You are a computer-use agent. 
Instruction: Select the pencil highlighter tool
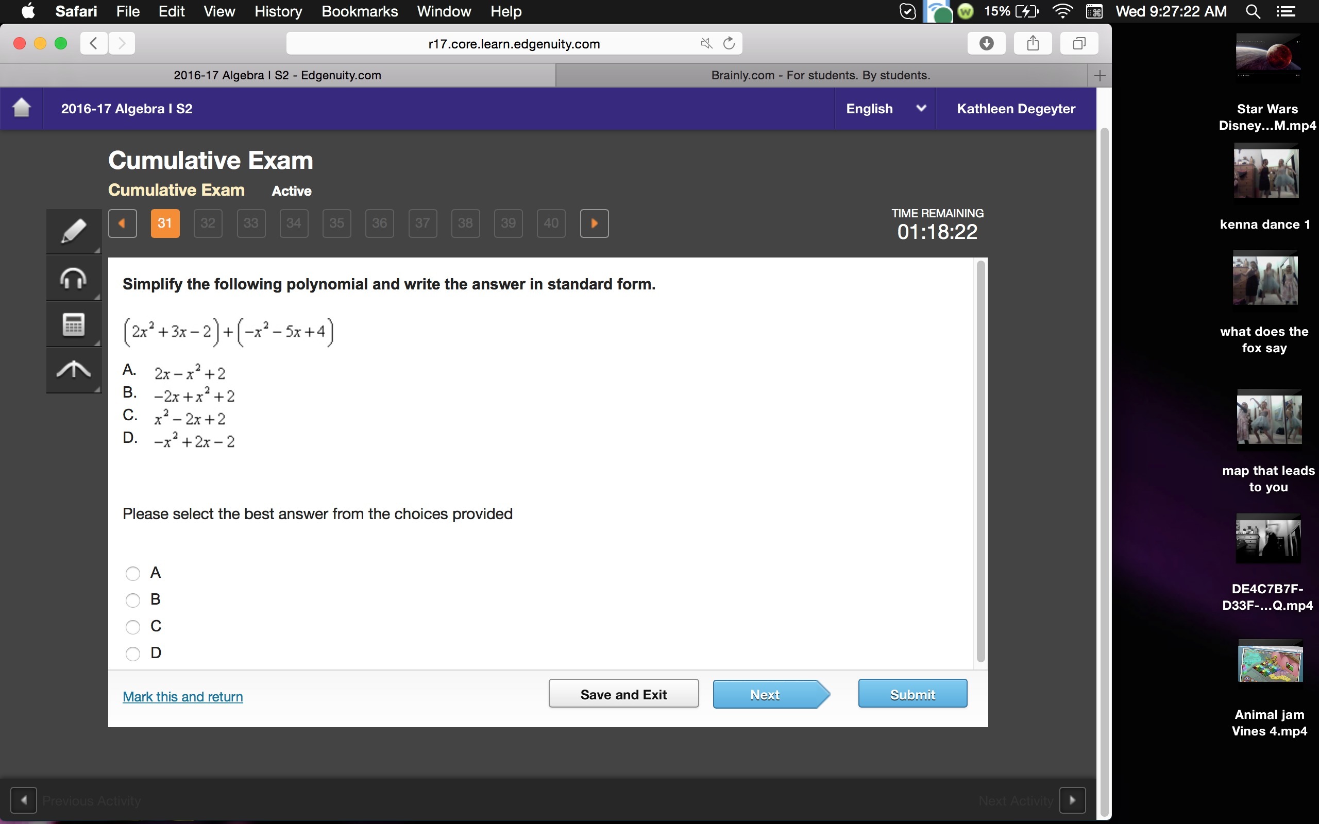click(74, 231)
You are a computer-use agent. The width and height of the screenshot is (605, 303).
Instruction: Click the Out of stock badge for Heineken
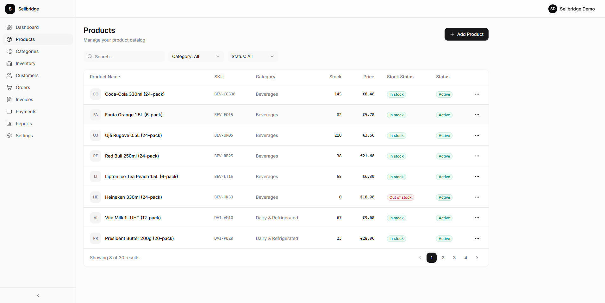coord(400,197)
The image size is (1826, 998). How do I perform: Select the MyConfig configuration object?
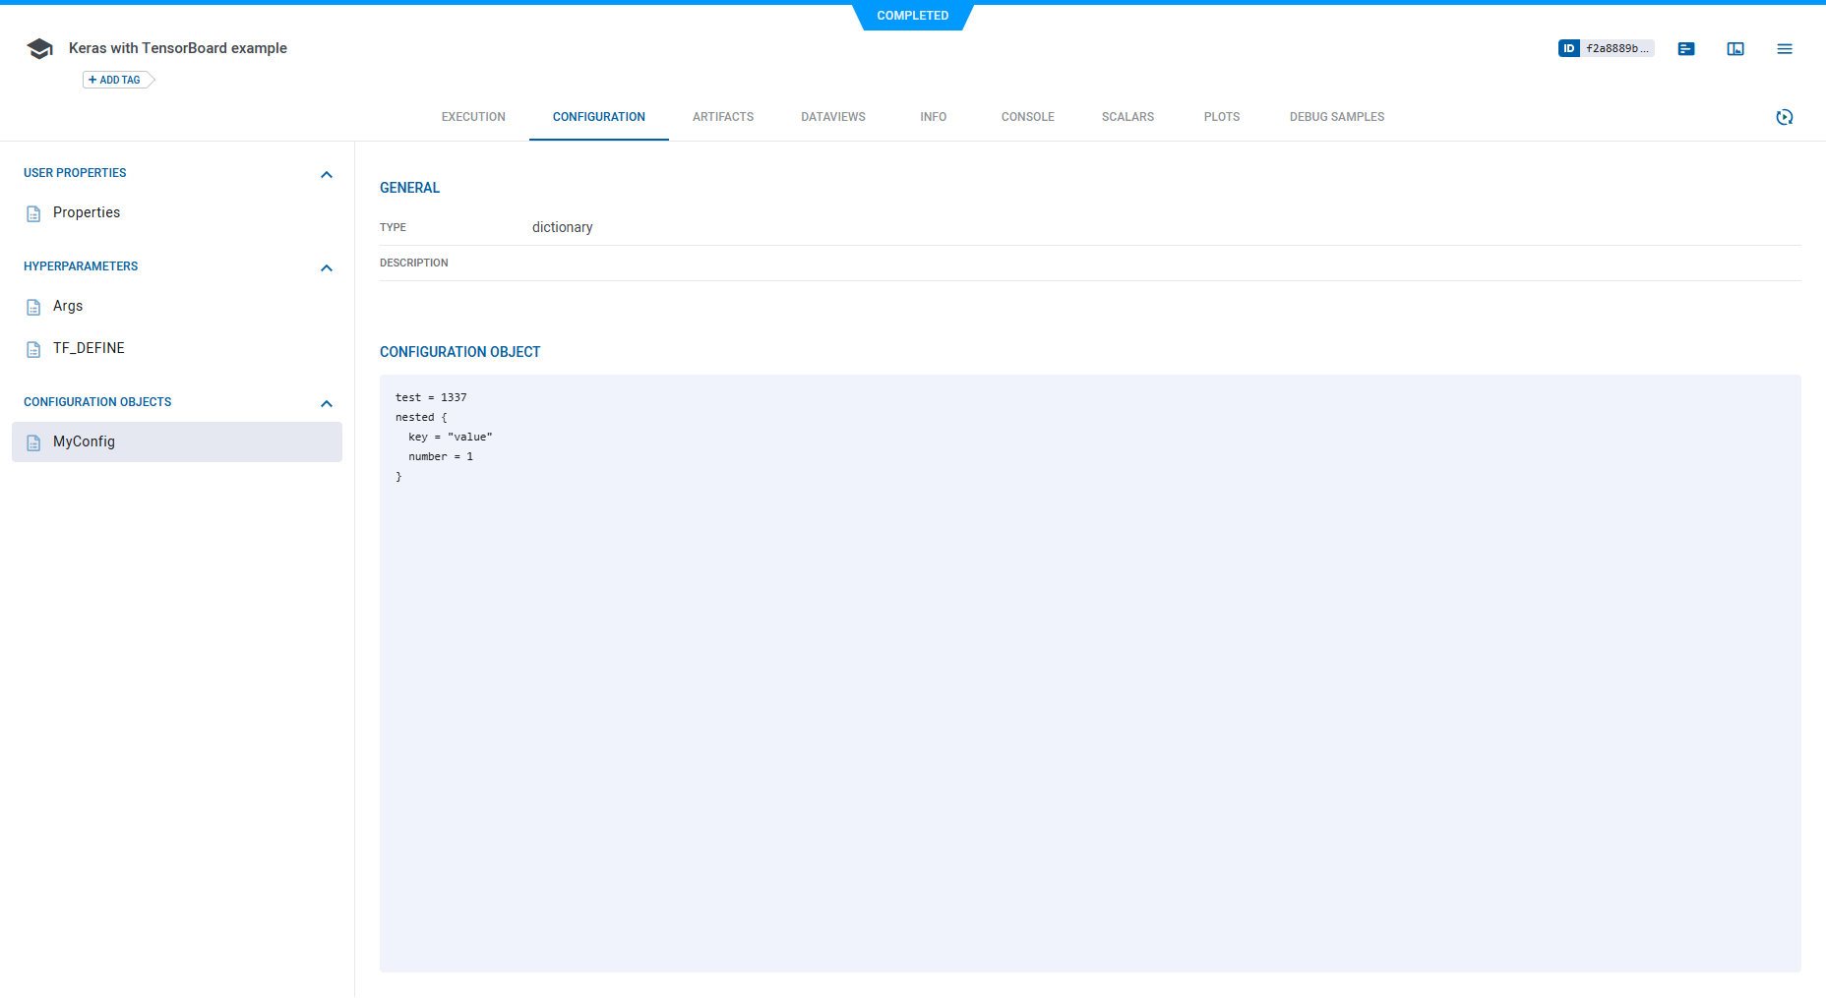click(x=84, y=441)
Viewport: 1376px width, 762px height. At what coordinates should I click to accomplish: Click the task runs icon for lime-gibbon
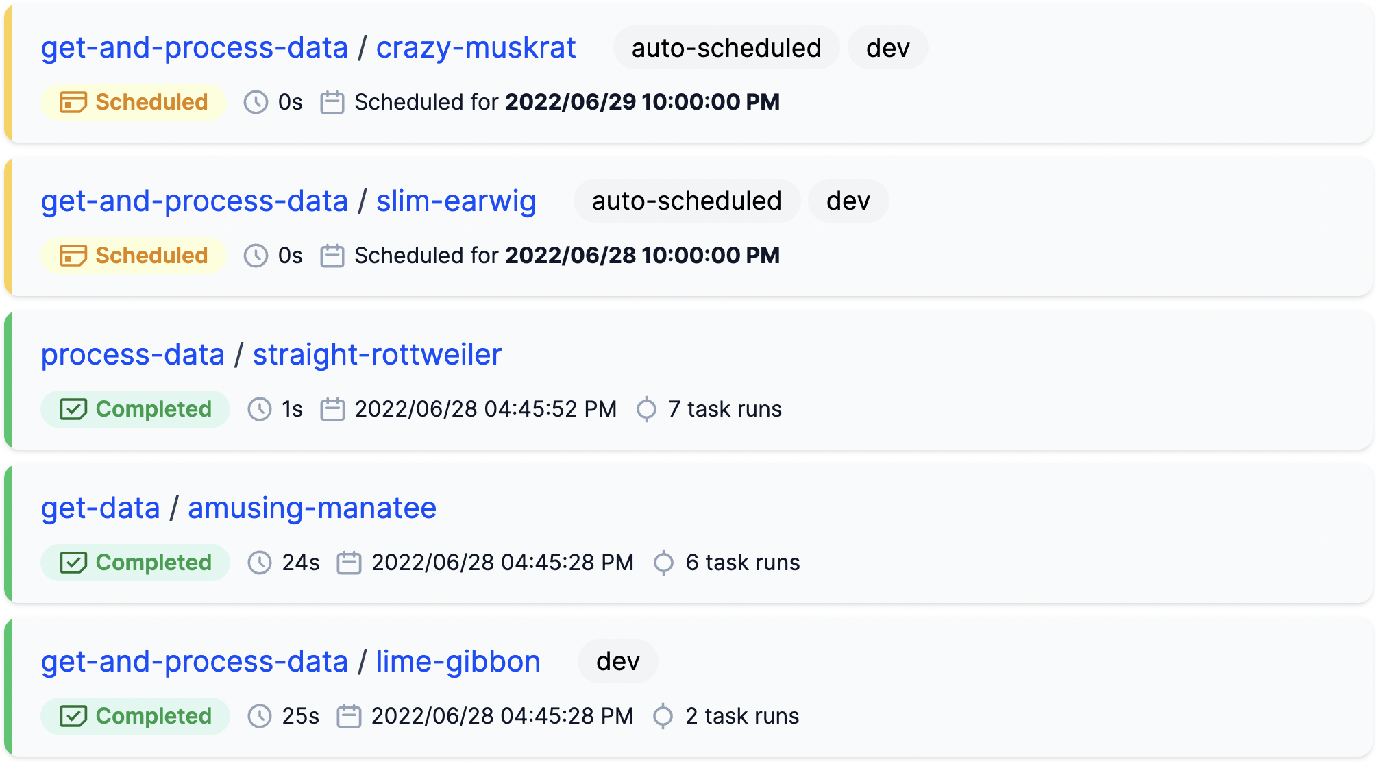tap(663, 716)
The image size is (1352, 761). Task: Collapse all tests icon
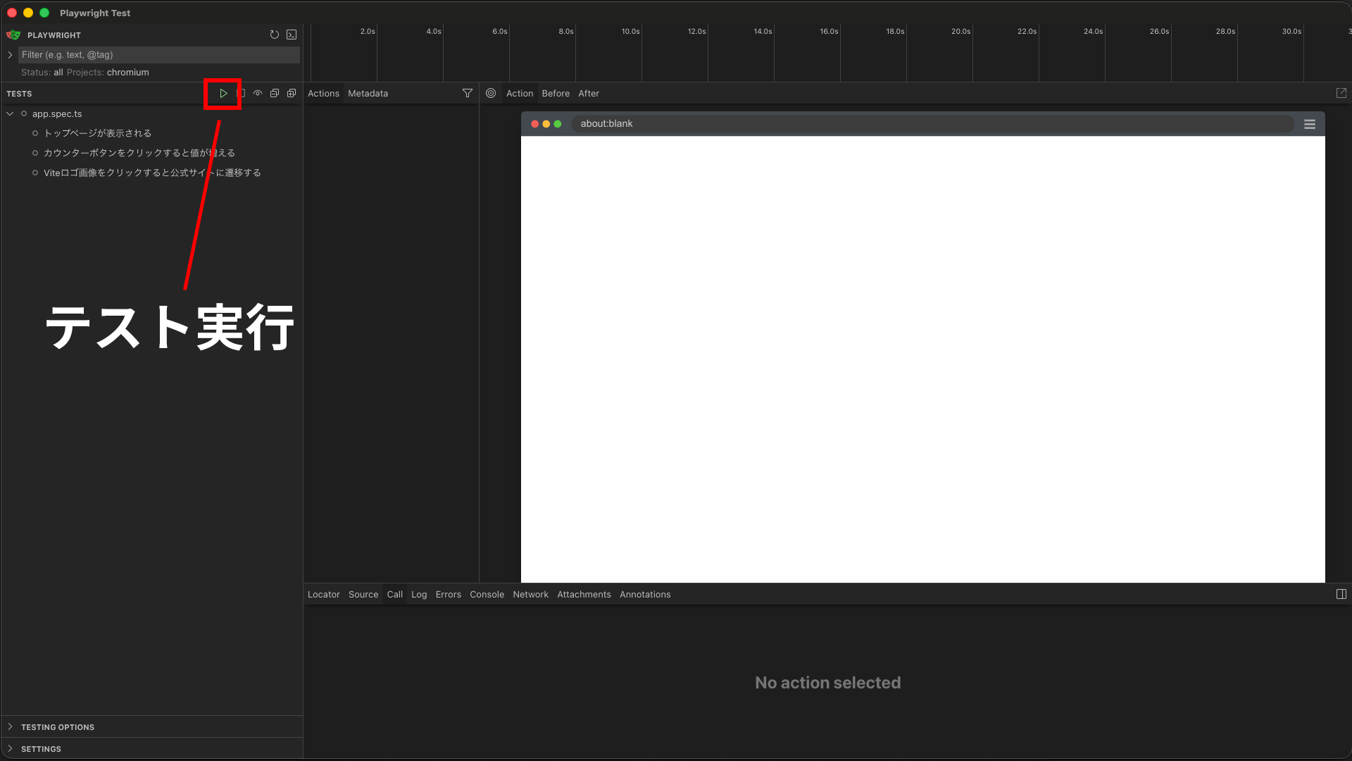[275, 93]
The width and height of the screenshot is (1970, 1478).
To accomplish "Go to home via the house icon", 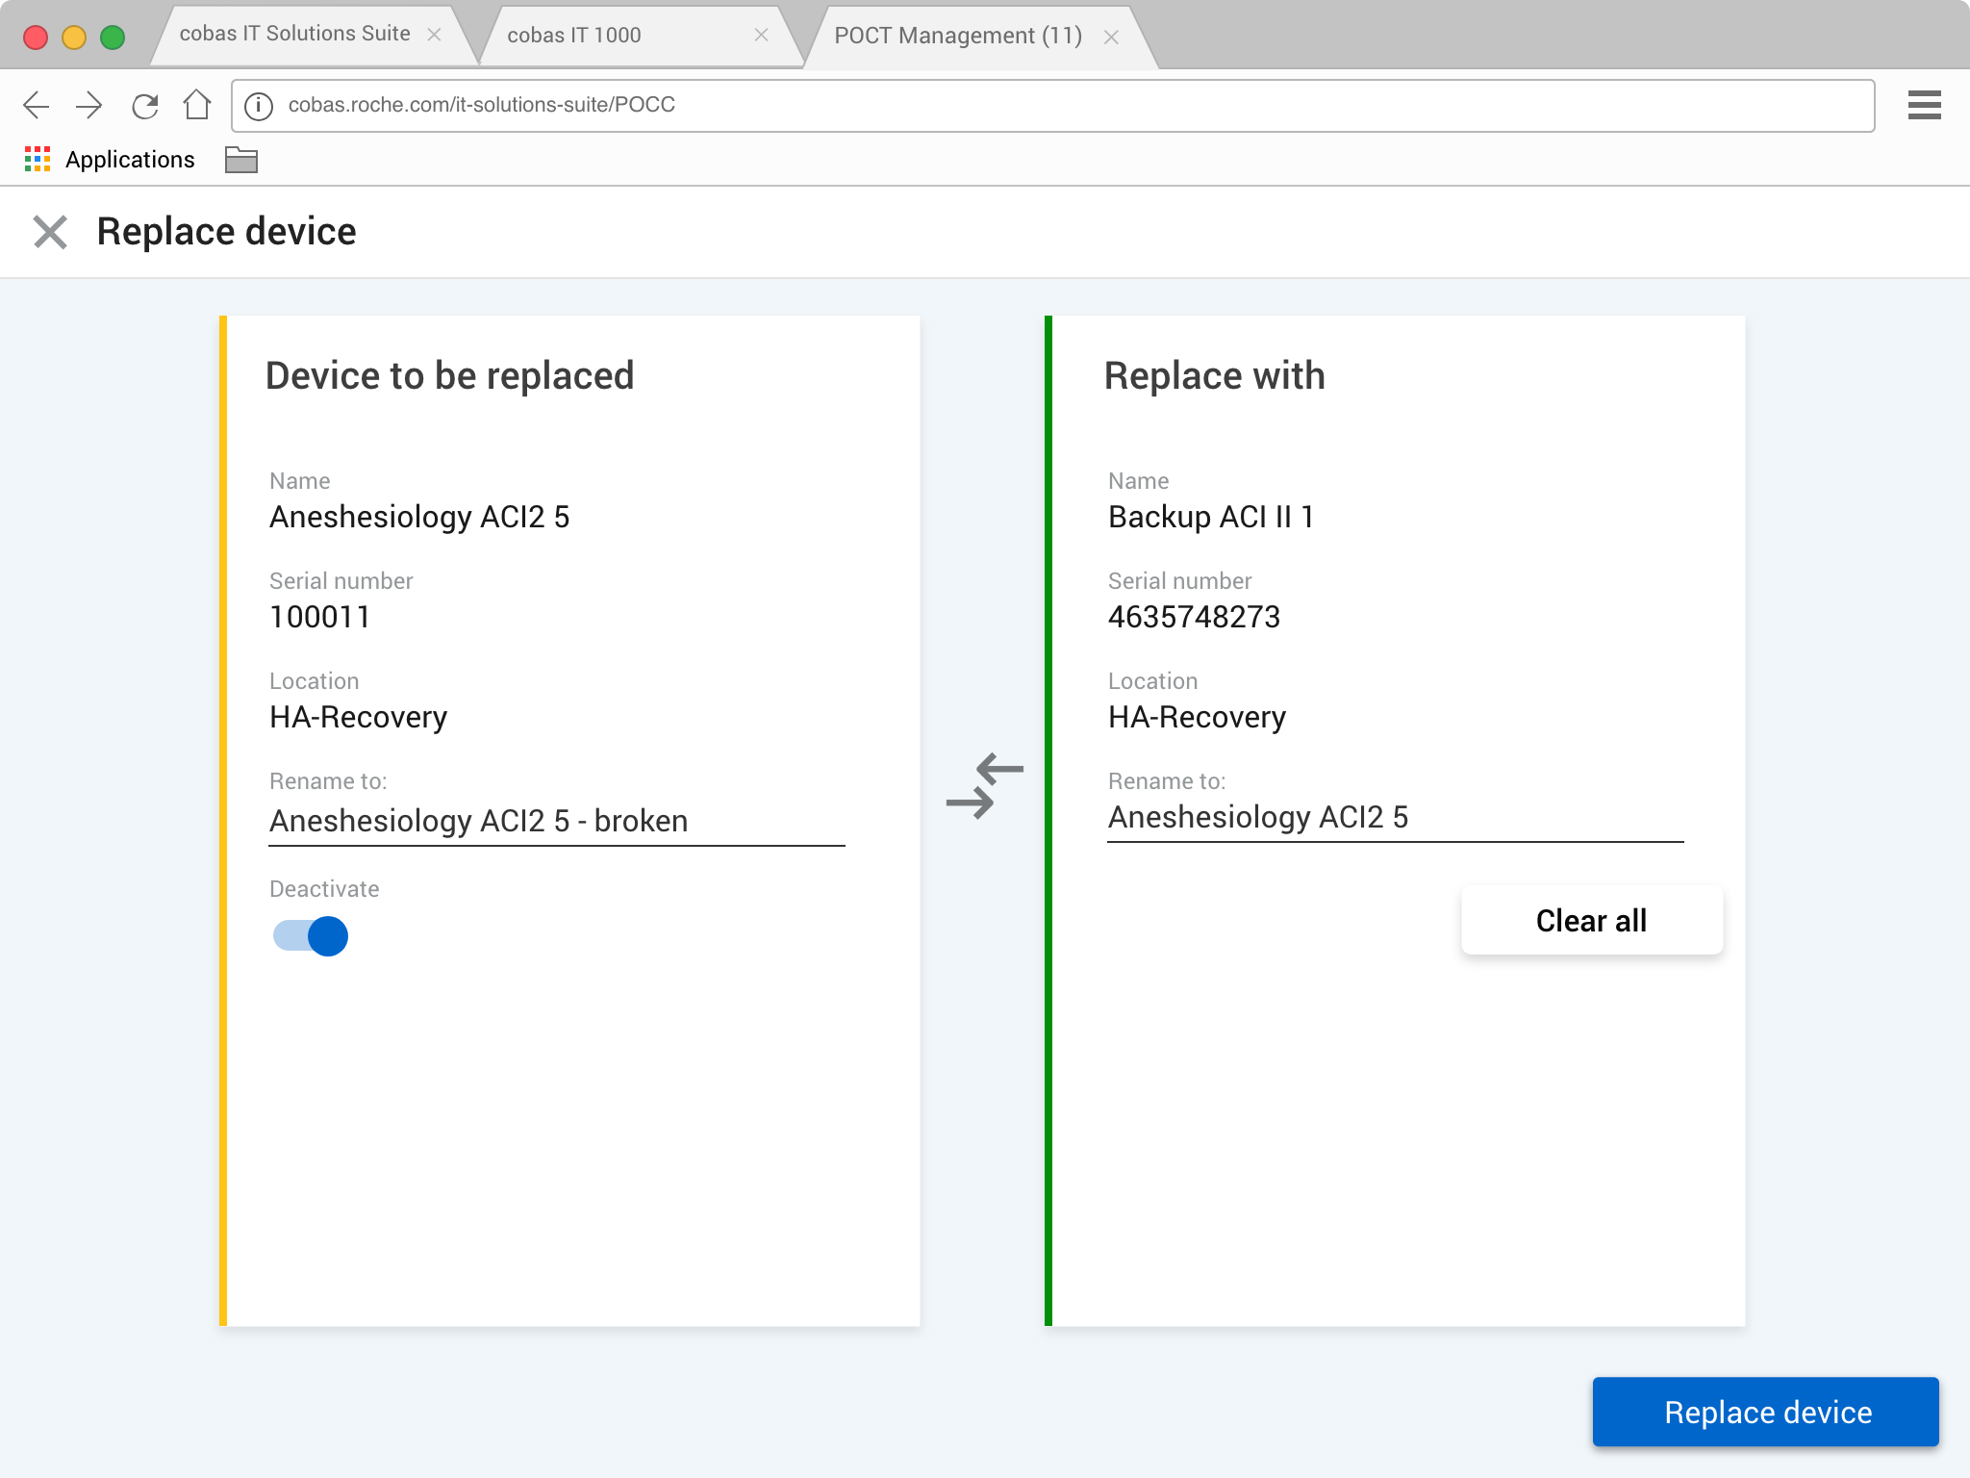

----

- [Description of the task]
Check each line of the entries above for the word "computer". List the ones that have it.

- [Finished exercise]
You are a computer-use agent. 
You are a computer-use agent. The width and height of the screenshot is (605, 303).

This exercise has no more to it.